These audio selections are from a recording of Things No Longer There by Barbara Byers, Canadian National Institute for the Blind, Library for the Blind, October 2005, DC26697 (used by permission).

Introduction

This book is about things no longer there in the outer world that are still very present in the mind. In it, I explore the way outer landscapes may change but inner visions of them persist, giving meaning, jarring the senses with a very different picture from what appears before the eyes. Things No Longer There: A Memoir of Losing Sight and Finding Vision is a culmination of my desire to paint with inner pictures the scenes, memories, and emotions, the invisible landscapes that illuminate my mind long after they have disappeared in the world outside.

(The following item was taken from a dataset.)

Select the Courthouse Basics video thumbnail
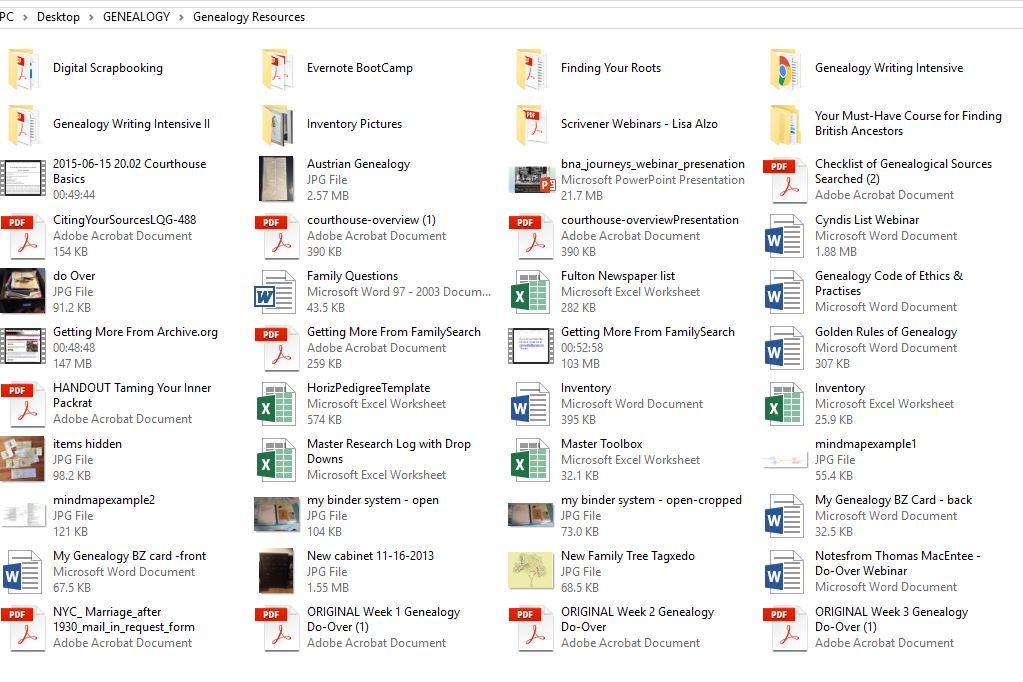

I began to write this book at a time when I was trying to come to terms with loss--loss of old relationships, old homes, loss of my past `from moving on and growing older. I had become aware that the important landscapes of my past were no longer there when I returned to find them. I felt a great discrepancy between what I remembered and what I saw when I went again to an old haunt and found it changed, went again to see an old lover and found her remote. My images of my past, of a scene as it was when I left it or first lived it, were so vivid in my mind that the incongruities between what I remembered and what I saw outside myself disturbed me.

I decided I did not want to lose the images that were once so important to me. I would write about them and thus hold on to those landscapes that had lasting meaning. I began writing about "things no longer there" in a deliberately pictorial way, painting my inner pictures to stem the tides of change. This volume represents that painting; though verbal, the sense of it is highly pictorial. I speak of the glow of a desert at dawn, of the quietness of a coastside marsh, of the remembered chatter of girls splashing in a lake in a summer camp, of the daily rituals of a lesbian intimacy.

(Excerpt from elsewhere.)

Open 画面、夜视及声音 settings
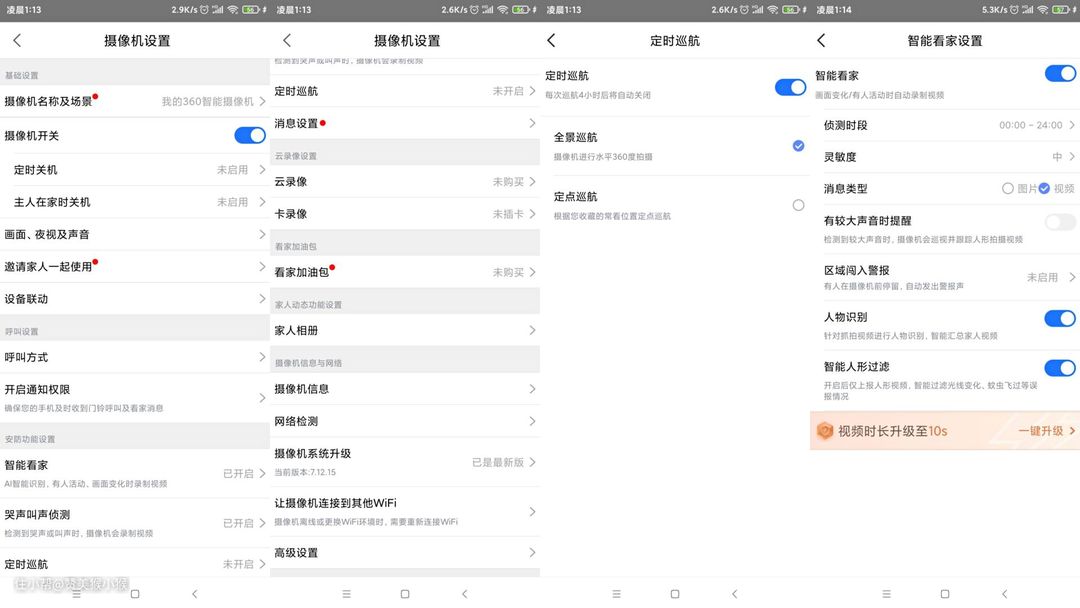The image size is (1080, 608). [134, 234]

I speak, too, of the experience of losing my eyesight. Not long after I had begun work on this book, I started to lose vision in both my eyes. Objects I previously saw in the outer world were now no longer visible to me. This experience seemed very much in keeping with my theme of disappearing external landscapes. Most importantly, my loss of sight focused my attention on the value of inner vision, those inner images that so brilliantly organize the world and that are made up of much more than visual clues, but persist through their emotional meanings.

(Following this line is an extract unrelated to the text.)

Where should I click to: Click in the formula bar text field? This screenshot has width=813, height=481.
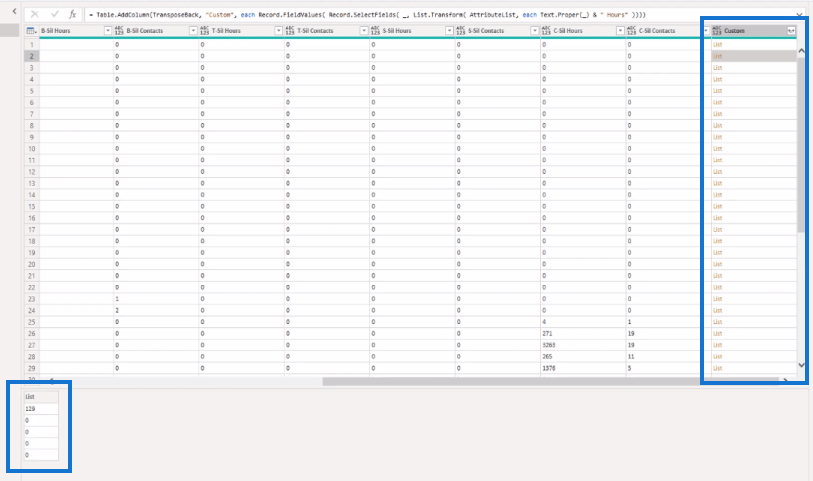[441, 15]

The guiding theme of Things No Longer There is the struggle to honor inner images, the important ones to each of us, especially when the outer world changes, seeming to obliterate what once was so central. Each chapter explores this theme in a different setting. Together they offer a mosaic of memories and visions, moving back and forth in time. Part I contains stories about my returning to geographic landscapes of my past and finding them no longer as they once were. Facing such loss, I create images of the invisible physical landscapes that were once so meaningful to me. In Part II, I explore invisible lesbian landscapes, often hidden beneath the veneer of the heterosexual world, to highlight important aspects of lesbian social realities. In Part III, on blindness and sight, I describe my experiences while losing my eyesight. I share my internal world to reveal processes of readjustment and reorientation to a world felt when not seen, to a world known through inner and constantly changing vision. In a final, novella-length story presented in Part IV, I take the reader back to a time in my life when one particular personal relationship assumed great importance for me. I render that relationship here as a poignant intimate drama. Each section of the book mixes stories of searching, whether for lost geographic landscapes or invisible emotional landscapes, stories of recovering past visions that stand as testimony to the compelling power of inner portraits.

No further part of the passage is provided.